I take an anti-depressant named Pexeva and nobody will cover it because it is widely and mistakenly believed to be the same as a $4 generic.
Any advice?


----------



## AZ Jim (Nov 10, 2015)

Runnoft said:


> I take an anti-depressant named Pexeva and nobody will cover it because it is widely and mistakenly believed to be the same as a $4 generic.
> Any advice?


Why do you say it is not the same as the generic?


----------



## Runnoft (Nov 10, 2015)

*For my stomach things are different than most and...*



AZ Jim said:


> Why do you say it is not the same as the generic?

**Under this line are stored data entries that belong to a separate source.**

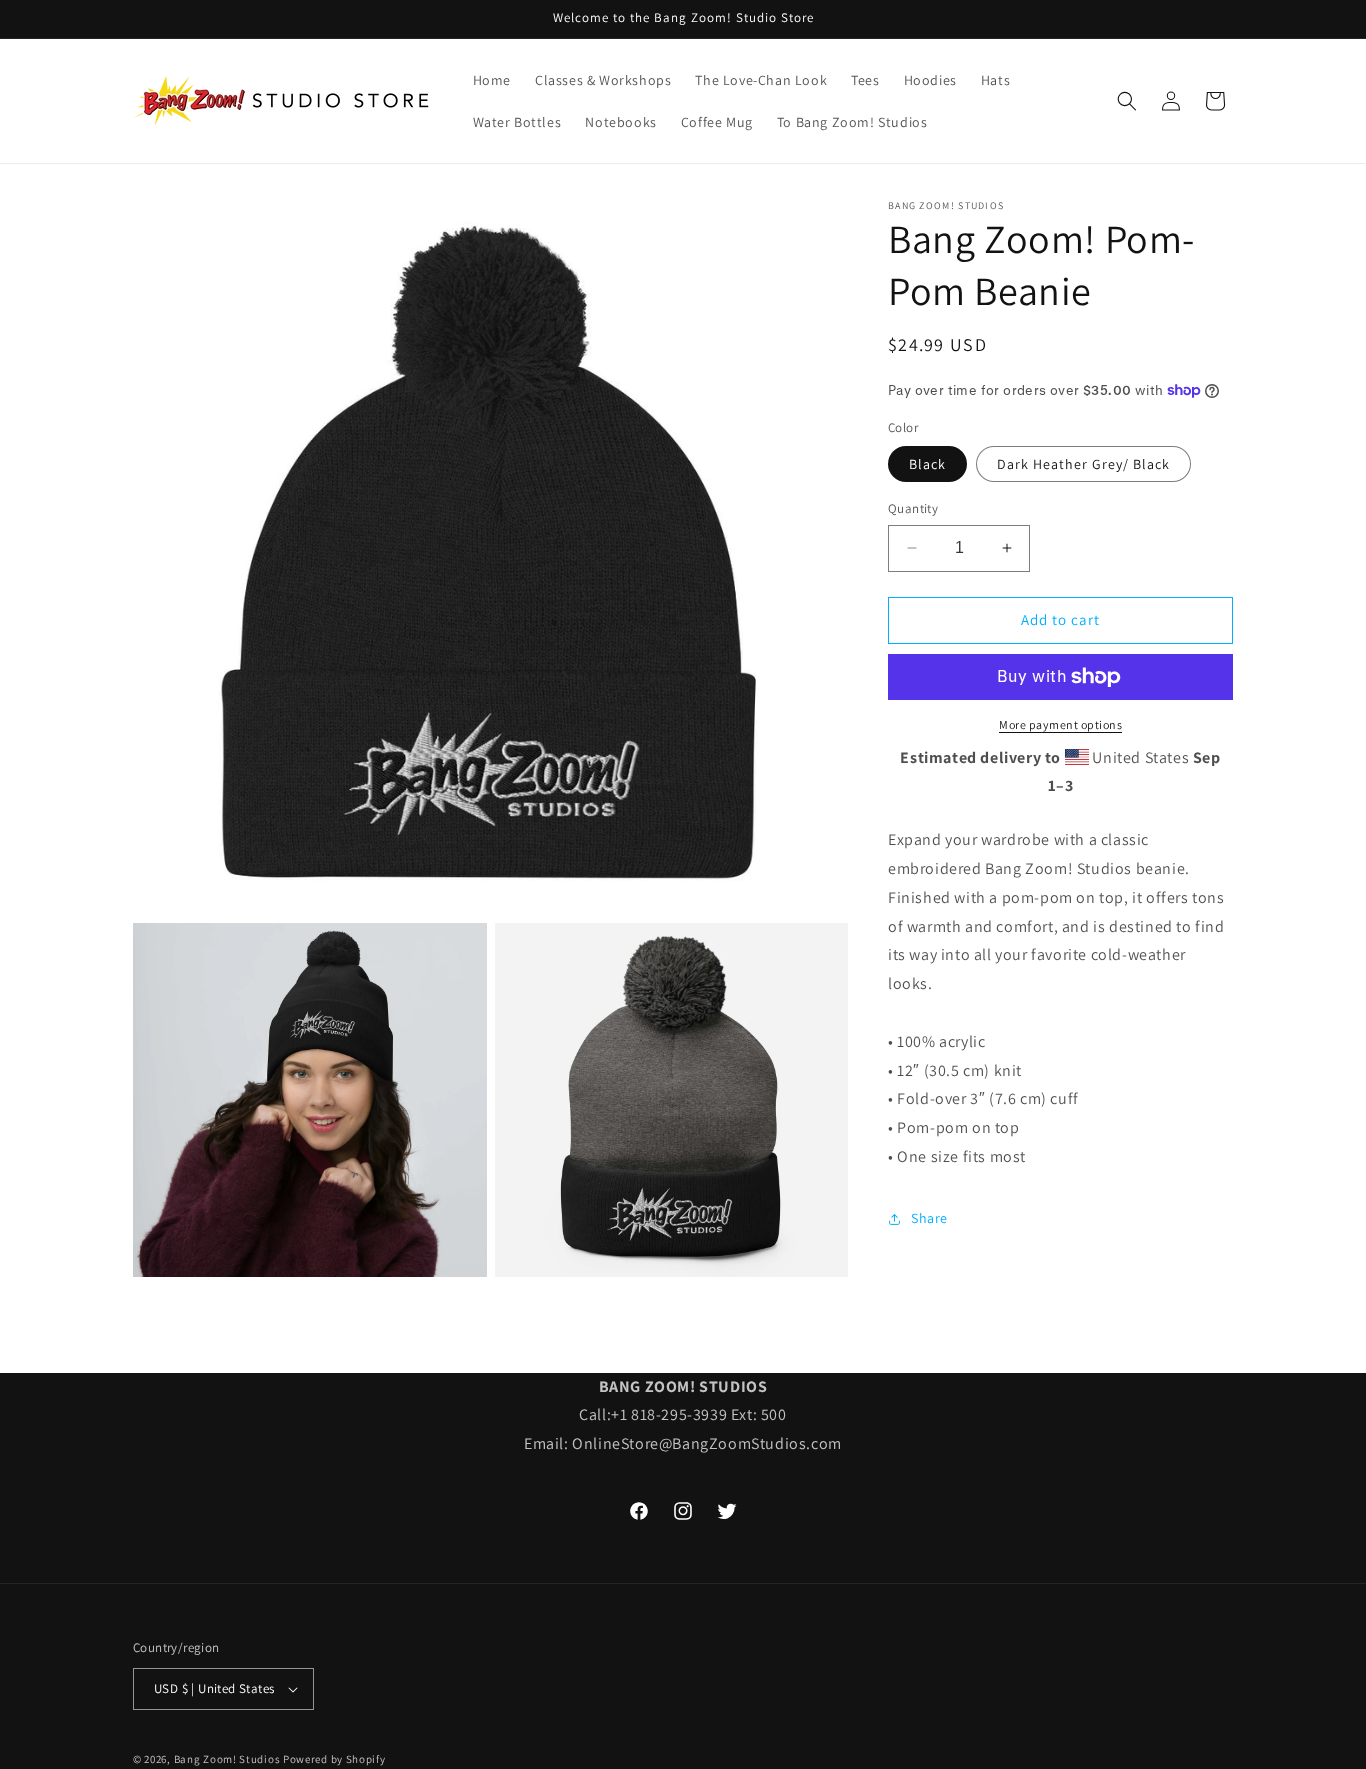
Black (927, 464)
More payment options (1060, 724)
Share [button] (929, 1218)
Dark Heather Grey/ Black (1083, 464)
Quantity (913, 508)
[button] (1127, 101)
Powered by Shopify (334, 1759)
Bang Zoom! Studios (227, 1759)
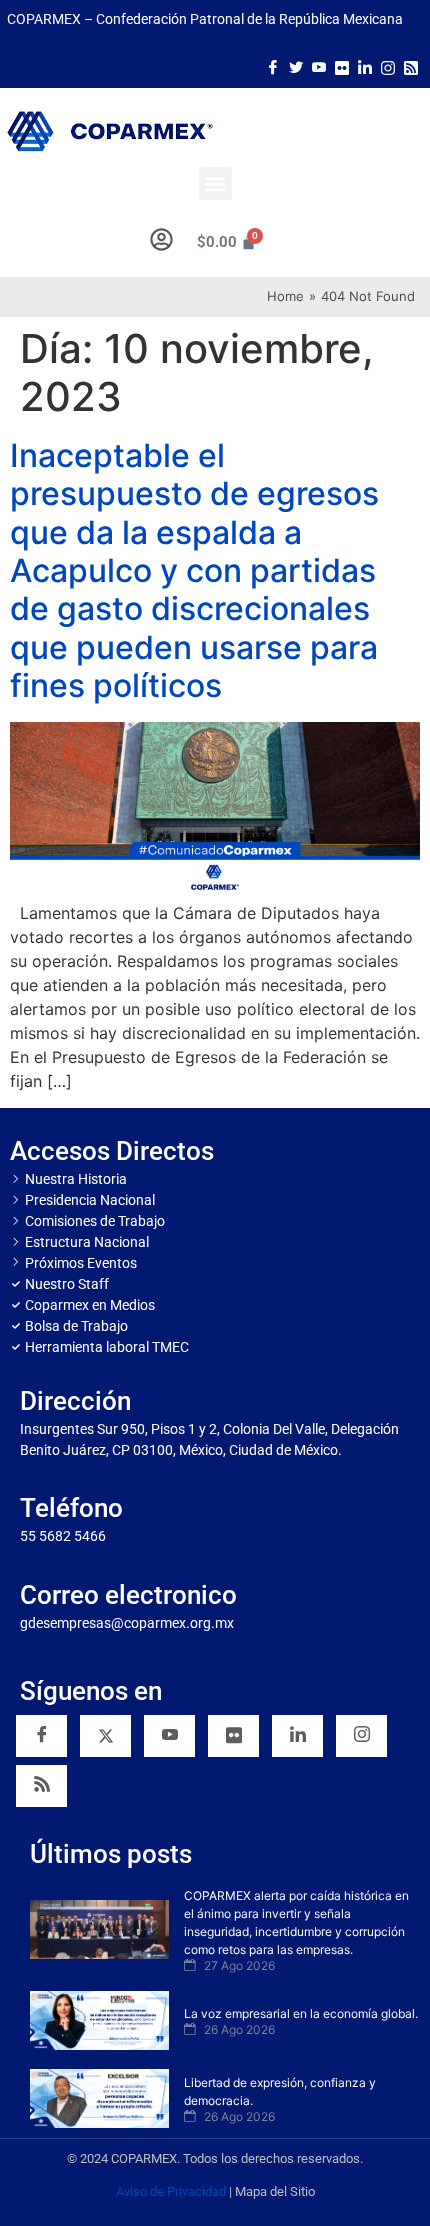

Pexeva's active ingredient is the same as Paxil, but in a different base.  For some reason if put on Paxil I have terrible stomach and gut trouble.  I don't have 20% of that trouble while on Pexeva, but I have been forced off due to cost.  Cash price it is a nearly $1,000 drug.
Paxil's patent has run out and it's $4 generic is what all the plans have went with, and most turn down coverage appeals.
Thanks


----------



## imp (Nov 10, 2015)

Paxil is an SSRI. Alternatives to it are:
Celexa
Lexapro
Sarafem
Luvox
Zoloft

imp


----------



## AZ Jim (Nov 10, 2015)

I was just curious because after reading your post I was looking at the internet and the two are shown as the same.  Good luck.


----------



## Runnoft (Nov 10, 2015)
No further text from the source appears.